Method to assess the Goodness of fit in this note are: The Hosmer-Lemeshow test, Classification table, and Area under the ROC curve.
The Hosmer-Lemeshow test
#Hosmer and Lemeshow test library(generalhoslem)
Loading required package: reshape
Loading required package: MASS
HL <-logitgof(data1$FRACTURE, fitted(fit1)) HL #hosmer and lemeshow p-value result cbind(HL$expected, HL$observed)
Hosmer and Lemeshow test (binary model)
data: data1$FRACTURE, fitted(fit1)
X-squared = 6.1627, df = 8, p-value = 0.629
Based on the Hosmer-Lemeshow test, the p-value was 0.629 which is more than 0.05. This concludes that the model is fit for prediction.
The sensitivity of the model was 13.6%, where the model correctly specified the fracture by 17.6% and model correctly specified the non fracture by 76.97%.
Area under the ROC curve
The area under the ROC curve, which ranges from 0.5 to 1.0, provides a measure of the model’s ability to discriminate between those subjects who experience the outcome of interest versus those who do not.

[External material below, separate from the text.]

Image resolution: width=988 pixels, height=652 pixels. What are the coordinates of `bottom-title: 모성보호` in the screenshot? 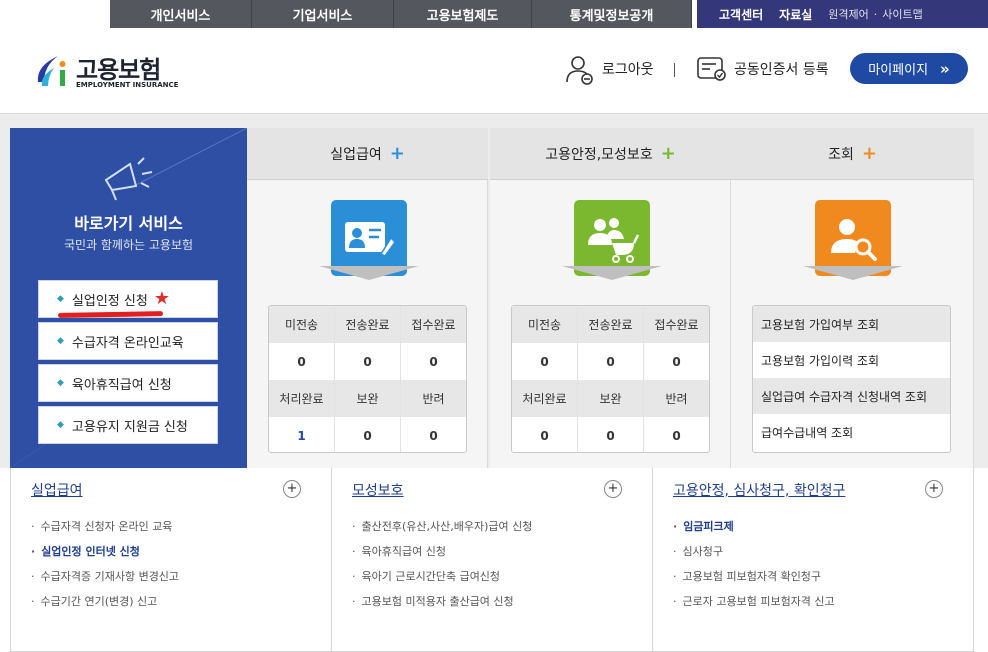 It's located at (378, 490).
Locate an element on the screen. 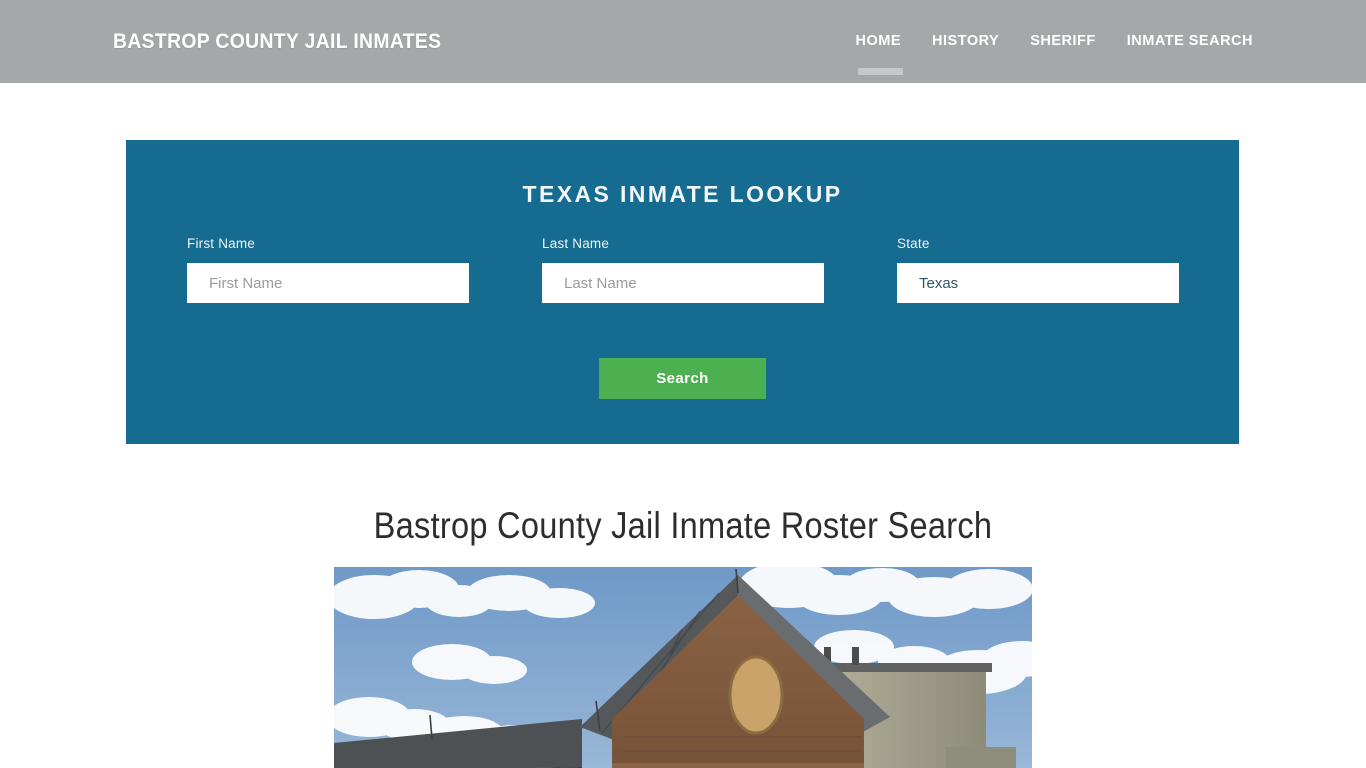  nav-item-sheriff: SHERIFF is located at coordinates (1063, 41).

Based on the result, we can conclude that Age, Height, Prior Fracture condition, Mother had hip fracture, and Arms are needed to stand from a chair were statistically significant towards Fracture (Any fracture in first year) since all the p-values were less than 0.05. Based on the odds ratio of the model, we can conclude that PRIORFRAC variable had the highest odds ratio, which means that those who had Prior Fracture condition has 2.122 time the odds compared to those who did not have prior fracture condition when adjusted for others variables. A person who had prior fracture condition has higher chance (122%) to have fracture compared to those who did not have prior fracture condition.